09/04/2026
Servizi a Rete

Piave Servizi rinnova la rete di Oderzo

Piave Servizi è pronta a partire con una nuova opera. I lavori riguardano il rifacimento della rete idrica a servizio della frazione di Colfrancui del Comune di Oderzo (TV). Le opere, il cui valore sfiora i 500.000 euro, sono state affidate all’impresa Co.edil di Gorgo al Monticano (TV) e saranno concluse entro la prossima estate. L’intervento è articolato su due fronti distinti e interessa alcune delle condotte acquedottistiche più vecchie dell’intero territorio opitergino. Si tratta di tubazioni risalenti a decenni fa, soggette a rotture frequenti e a riparazioni d’emergenza, che in passato hanno causato disagi ripetuti ai residenti e, in alcuni casi, il danneggiamento del manto stradale.

I due fronti dell’intervento

Il primo intervento, del valore di 203.000 euro, riguarda via Comunale di Colfrancui, dove si procederà con il rinovo di circa 760 metri di condotte. Le tubazioni esistenti saranno sostituite con nuove condotte in ghisa con DN 100 e DN 150, più resistenti e performanti. Saranno rinnovati anche i tratti in polietilene a bassa densità, per un’estensione di 360 metri, con tubazione in PEAD DN 75 e per circa 200 metri con tubazione in PEAD DN 63. Il secondo intervento, da 288.000 euro, riguarda il rifacimento della condotta idrica lungo via Fraine di Colfrancui, per uno sviluppo complessivo di circa 295 metri. Al posto della rete esistente verrà posata una nuova condotta in ghisa DN 100, mentre i rami laterali verranno sostituiti con una tubazione in PEAD DN 63. L’intervento prevede anche la sostituzione del vecchio tratto di condotta ancora lungo la via Comunale, per una lunghezza di circa 675 metri, con una nuova condotta in ghisa DN 150, e il ricollegamento dei vari rami laterali. Compresa nell’opera il rifacimento degli attraversamenti dei corsi d’acqua del Consorzio di Bonifica Piave, Navisego e Ramo Morto Lia, e il rifacimento e la regolarizzazione di tutti gli allacciamenti esistenti.

Il rinnovamento della rete di Oderzo

«Si tratta di un intervento strategico in una zona delicata, che non potevamo rimandare. L’area in questione è sottoposta a vincolo archeologico e per questo abbiamo lavorato in stretto contatto con la Soprintendenza per ottenere tutti i nulla osta necessari – ha commentato il presidente di Piave Servizi, Alessandro Bonet –. I disagi saranno ridotti al minimo: il cantiere avanzerà per blocchi lineari di circa 70 metri, una modalità che abbiamo già sperimentato con successo in passato e che ci permette di mantenere sempre aperto l’accesso alla frazione e alle proprietà private».
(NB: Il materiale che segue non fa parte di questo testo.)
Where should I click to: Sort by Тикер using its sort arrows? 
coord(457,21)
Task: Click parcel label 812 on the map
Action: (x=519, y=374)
L’intervento si inserisce nel più ampio programma di rinnovamento infrastrutturale avviato da Piave Servizi sul territorio opitergino. Lo scorso anno la società, grazie al finanziamento Pnrr, ha completato i lavori di risanamento delle condotte in diverse strade di Oderzo, tubazioni con oltre cinquant’anni di vita che presentavano le stesse criticità che interessano la rete della frazione.